A good representative of this second vision is Jancovici (2002), although he does not dismiss a role for
technology. He sees sustainable and carbon-free energy being mainly derived from nuclear and solar power
(and its derivatives); he estimates that together (over the long term) these would provide about half of
today’s primary energy. As a consequence, in order to meet CO2 targets, per capita energy consumption in
industrialised countries would need to be significantly reduced. To stabilise CO2 concentrations below 450
ppm implies that many commodities or services would be available in lesser quantities than today – in
particular such highly energy-intensive commodities as mass air and road travel, inexpensive concretebased construction for housing or out-of-season fruits.
This argument echoes that made by developing countries experts or negotiators that “luxury” consumption
should not be given the same weight in analyses as people’s “basic needs”. It also relates to the argument
of “philosophers” as noted by Grubb (1997): “We can and should learn to become less obsessed with
material consumption and the burning of carbon that goes with it, and that by putting more emphasis upon
the quality of our physical and social environment we would anyway be better for it”.
An example of these two trends may help clarify the differences. Using transport, and according to the
first vision, fuels would become carbon free. They would be manufactured from nuclear or renewable
energy, or carbon emitted would be captured and stored at some point in the refining process. This may
require deep changes in the way cars and trucks are designed and built – such as replacing current motor
technology with fuel cells – and would allow people to keep their travel and commuting habits unmodified.

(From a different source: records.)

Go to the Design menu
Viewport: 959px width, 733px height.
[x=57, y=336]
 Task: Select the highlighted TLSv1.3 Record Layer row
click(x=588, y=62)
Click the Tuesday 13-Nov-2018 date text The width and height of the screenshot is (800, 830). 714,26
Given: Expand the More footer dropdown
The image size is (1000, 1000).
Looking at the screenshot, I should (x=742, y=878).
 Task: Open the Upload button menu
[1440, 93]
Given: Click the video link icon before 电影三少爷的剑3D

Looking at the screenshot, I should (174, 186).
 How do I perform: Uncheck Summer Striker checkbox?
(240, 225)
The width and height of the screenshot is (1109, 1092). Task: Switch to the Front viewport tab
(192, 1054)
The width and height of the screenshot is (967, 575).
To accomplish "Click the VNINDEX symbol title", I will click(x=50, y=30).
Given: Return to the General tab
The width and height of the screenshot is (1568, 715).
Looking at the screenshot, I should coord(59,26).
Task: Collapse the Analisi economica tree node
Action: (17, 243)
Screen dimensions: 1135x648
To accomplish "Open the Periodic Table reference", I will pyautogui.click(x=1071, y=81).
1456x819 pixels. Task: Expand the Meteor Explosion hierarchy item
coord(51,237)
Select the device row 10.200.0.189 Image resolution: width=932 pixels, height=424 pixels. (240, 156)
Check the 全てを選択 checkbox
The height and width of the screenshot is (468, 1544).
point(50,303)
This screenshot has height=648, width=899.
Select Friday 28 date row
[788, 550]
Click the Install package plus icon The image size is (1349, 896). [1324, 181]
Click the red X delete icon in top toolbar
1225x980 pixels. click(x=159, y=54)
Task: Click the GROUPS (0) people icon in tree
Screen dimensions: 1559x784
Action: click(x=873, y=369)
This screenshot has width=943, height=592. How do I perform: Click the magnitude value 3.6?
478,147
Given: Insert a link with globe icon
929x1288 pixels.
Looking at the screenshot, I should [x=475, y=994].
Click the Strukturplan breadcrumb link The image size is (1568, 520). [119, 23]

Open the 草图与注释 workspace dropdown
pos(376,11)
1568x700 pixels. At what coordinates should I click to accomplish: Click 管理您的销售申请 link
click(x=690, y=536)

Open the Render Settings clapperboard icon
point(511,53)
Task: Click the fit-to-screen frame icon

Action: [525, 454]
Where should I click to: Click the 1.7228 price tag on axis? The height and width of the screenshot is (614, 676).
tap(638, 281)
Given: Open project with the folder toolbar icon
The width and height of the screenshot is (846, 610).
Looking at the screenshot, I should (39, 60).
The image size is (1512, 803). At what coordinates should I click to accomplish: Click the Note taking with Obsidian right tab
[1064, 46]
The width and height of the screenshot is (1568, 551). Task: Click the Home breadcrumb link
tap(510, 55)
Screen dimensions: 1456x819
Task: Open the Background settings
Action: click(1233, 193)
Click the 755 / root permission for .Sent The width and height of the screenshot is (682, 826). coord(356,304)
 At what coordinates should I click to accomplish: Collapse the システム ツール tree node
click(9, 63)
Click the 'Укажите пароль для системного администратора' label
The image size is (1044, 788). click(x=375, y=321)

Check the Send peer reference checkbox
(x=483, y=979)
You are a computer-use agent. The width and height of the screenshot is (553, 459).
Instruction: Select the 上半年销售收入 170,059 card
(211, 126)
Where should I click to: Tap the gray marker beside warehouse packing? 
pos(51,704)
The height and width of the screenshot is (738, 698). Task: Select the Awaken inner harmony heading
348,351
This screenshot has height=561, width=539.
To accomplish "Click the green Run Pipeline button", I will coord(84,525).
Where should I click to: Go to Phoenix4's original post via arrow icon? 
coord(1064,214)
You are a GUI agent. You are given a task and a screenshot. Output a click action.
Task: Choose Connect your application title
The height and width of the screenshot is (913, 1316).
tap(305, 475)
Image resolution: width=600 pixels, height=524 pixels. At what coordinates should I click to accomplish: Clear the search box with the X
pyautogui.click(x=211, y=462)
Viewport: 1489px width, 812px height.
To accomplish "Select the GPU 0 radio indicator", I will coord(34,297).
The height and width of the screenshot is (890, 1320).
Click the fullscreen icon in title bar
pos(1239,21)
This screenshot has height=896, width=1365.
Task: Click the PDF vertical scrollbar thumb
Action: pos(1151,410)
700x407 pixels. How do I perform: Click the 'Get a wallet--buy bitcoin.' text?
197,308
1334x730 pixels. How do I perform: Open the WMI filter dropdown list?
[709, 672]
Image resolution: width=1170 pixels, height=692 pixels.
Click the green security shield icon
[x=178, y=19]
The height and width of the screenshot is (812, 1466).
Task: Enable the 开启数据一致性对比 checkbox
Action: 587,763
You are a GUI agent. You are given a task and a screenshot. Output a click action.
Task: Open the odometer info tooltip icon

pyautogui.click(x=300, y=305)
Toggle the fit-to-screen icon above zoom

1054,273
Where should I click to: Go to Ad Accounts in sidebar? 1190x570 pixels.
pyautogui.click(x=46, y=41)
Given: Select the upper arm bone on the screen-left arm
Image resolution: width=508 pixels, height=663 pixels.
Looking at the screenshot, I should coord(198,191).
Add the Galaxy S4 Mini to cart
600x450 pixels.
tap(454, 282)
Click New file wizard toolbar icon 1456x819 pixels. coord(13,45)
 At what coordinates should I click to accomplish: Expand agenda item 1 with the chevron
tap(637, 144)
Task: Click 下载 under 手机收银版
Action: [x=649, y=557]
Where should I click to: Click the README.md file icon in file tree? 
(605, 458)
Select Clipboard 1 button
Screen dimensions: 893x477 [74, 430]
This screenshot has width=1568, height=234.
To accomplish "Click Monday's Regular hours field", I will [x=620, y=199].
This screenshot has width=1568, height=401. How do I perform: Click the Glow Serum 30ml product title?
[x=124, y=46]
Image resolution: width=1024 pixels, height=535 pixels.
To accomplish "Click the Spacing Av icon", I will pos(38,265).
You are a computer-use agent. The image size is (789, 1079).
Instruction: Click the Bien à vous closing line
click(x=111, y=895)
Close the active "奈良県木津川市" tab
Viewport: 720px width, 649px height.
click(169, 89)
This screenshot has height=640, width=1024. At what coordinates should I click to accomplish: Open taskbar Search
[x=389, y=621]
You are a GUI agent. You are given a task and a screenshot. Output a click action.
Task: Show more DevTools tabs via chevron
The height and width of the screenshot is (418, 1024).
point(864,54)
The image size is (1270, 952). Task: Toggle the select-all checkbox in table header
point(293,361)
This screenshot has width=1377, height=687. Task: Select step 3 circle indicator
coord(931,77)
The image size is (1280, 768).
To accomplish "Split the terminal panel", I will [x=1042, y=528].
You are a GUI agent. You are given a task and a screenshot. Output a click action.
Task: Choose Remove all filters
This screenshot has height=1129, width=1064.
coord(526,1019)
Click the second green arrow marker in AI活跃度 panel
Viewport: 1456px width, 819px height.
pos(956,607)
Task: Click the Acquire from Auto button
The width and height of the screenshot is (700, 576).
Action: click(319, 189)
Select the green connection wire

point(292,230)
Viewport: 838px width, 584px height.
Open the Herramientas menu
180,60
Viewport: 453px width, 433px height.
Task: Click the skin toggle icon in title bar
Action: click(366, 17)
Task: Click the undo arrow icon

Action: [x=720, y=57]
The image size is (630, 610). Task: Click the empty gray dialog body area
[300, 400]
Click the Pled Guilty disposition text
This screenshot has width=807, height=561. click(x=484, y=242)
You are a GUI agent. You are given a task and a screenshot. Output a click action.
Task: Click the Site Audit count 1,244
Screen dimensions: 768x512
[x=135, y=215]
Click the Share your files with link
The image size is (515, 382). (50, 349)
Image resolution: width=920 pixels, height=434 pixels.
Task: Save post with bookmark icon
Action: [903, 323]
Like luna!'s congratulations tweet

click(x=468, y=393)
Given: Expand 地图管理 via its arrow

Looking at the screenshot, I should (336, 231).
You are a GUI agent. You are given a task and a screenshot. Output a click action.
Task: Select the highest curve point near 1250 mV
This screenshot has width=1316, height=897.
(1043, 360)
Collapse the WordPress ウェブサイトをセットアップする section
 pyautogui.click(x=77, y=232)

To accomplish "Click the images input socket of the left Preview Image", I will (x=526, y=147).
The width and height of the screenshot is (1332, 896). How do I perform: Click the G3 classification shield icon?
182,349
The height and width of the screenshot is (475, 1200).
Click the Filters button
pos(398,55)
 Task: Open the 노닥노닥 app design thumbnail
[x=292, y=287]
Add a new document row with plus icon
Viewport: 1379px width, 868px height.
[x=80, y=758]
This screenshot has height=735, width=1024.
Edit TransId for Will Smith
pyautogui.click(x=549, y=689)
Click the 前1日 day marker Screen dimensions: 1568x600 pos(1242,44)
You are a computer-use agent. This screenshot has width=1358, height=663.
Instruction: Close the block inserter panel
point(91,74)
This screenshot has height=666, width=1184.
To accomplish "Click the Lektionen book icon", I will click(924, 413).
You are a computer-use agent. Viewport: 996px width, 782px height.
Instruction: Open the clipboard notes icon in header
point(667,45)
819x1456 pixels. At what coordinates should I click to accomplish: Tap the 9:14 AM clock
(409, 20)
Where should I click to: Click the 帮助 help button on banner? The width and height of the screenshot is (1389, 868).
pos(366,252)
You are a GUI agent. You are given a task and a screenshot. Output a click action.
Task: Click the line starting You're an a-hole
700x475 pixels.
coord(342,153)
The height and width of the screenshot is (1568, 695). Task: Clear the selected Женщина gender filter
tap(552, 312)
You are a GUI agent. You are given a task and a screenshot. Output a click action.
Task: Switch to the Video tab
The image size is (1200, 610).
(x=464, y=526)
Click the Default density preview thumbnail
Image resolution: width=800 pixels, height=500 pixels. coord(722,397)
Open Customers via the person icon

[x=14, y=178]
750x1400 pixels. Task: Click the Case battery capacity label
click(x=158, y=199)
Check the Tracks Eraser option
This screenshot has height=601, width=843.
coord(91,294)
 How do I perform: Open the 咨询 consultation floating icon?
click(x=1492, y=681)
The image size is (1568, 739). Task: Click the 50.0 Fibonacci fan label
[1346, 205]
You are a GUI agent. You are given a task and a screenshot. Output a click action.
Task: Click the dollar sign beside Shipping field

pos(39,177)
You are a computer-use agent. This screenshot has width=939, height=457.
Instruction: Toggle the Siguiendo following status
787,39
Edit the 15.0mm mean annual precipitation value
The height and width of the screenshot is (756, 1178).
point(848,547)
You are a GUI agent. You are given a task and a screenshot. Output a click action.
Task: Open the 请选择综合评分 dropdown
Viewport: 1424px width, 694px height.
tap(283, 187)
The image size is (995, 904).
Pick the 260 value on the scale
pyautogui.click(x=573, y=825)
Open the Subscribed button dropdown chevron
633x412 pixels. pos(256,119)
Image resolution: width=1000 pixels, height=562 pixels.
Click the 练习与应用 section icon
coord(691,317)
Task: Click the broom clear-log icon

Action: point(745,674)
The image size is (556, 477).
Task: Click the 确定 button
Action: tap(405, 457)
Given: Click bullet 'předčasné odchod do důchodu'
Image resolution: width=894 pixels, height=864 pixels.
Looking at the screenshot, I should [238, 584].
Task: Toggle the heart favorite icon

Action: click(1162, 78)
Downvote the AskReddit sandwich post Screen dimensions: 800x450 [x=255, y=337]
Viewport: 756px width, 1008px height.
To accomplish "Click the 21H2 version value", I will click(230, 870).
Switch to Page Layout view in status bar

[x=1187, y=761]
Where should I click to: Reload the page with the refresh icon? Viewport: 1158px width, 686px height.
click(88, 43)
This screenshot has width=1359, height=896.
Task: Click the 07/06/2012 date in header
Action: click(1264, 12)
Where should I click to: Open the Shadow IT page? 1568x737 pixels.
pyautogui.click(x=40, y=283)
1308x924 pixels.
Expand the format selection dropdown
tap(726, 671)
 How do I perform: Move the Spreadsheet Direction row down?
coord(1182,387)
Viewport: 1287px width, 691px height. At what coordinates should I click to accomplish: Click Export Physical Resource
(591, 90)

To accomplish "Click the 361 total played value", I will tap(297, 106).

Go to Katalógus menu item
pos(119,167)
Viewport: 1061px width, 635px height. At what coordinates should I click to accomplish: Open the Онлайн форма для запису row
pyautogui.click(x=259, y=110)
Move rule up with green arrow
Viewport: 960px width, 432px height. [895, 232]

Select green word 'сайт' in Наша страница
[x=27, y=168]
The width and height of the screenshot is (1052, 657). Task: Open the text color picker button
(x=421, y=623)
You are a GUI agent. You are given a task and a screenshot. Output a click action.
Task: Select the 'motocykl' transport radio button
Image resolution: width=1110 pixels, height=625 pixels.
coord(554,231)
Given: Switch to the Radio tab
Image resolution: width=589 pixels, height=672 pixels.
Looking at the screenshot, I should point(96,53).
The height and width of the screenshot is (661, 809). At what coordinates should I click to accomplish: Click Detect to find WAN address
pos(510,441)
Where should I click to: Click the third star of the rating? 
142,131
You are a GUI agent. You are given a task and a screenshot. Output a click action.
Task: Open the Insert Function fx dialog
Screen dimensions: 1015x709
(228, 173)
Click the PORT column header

According to the second vision, new standards for energy efficiency should be imposed on carmakers,
which could modify the size and the weight of most cars. Moreover, use of cars should be regulated, either
by higher fuel prices or by restrictions for use in cities, or both; more efficient mass transit systems should
be given priority in land-use and public investments, so as to encourage people to switch transport modes.
Even more, people should be induced to reduce travel – both in terms of distance and frequency, through
pricing or other policies. Urban planning and related policies (such as, for example, credit policies for
construction work) would tend to maintain or increase density in urbanised arenas, not expand them.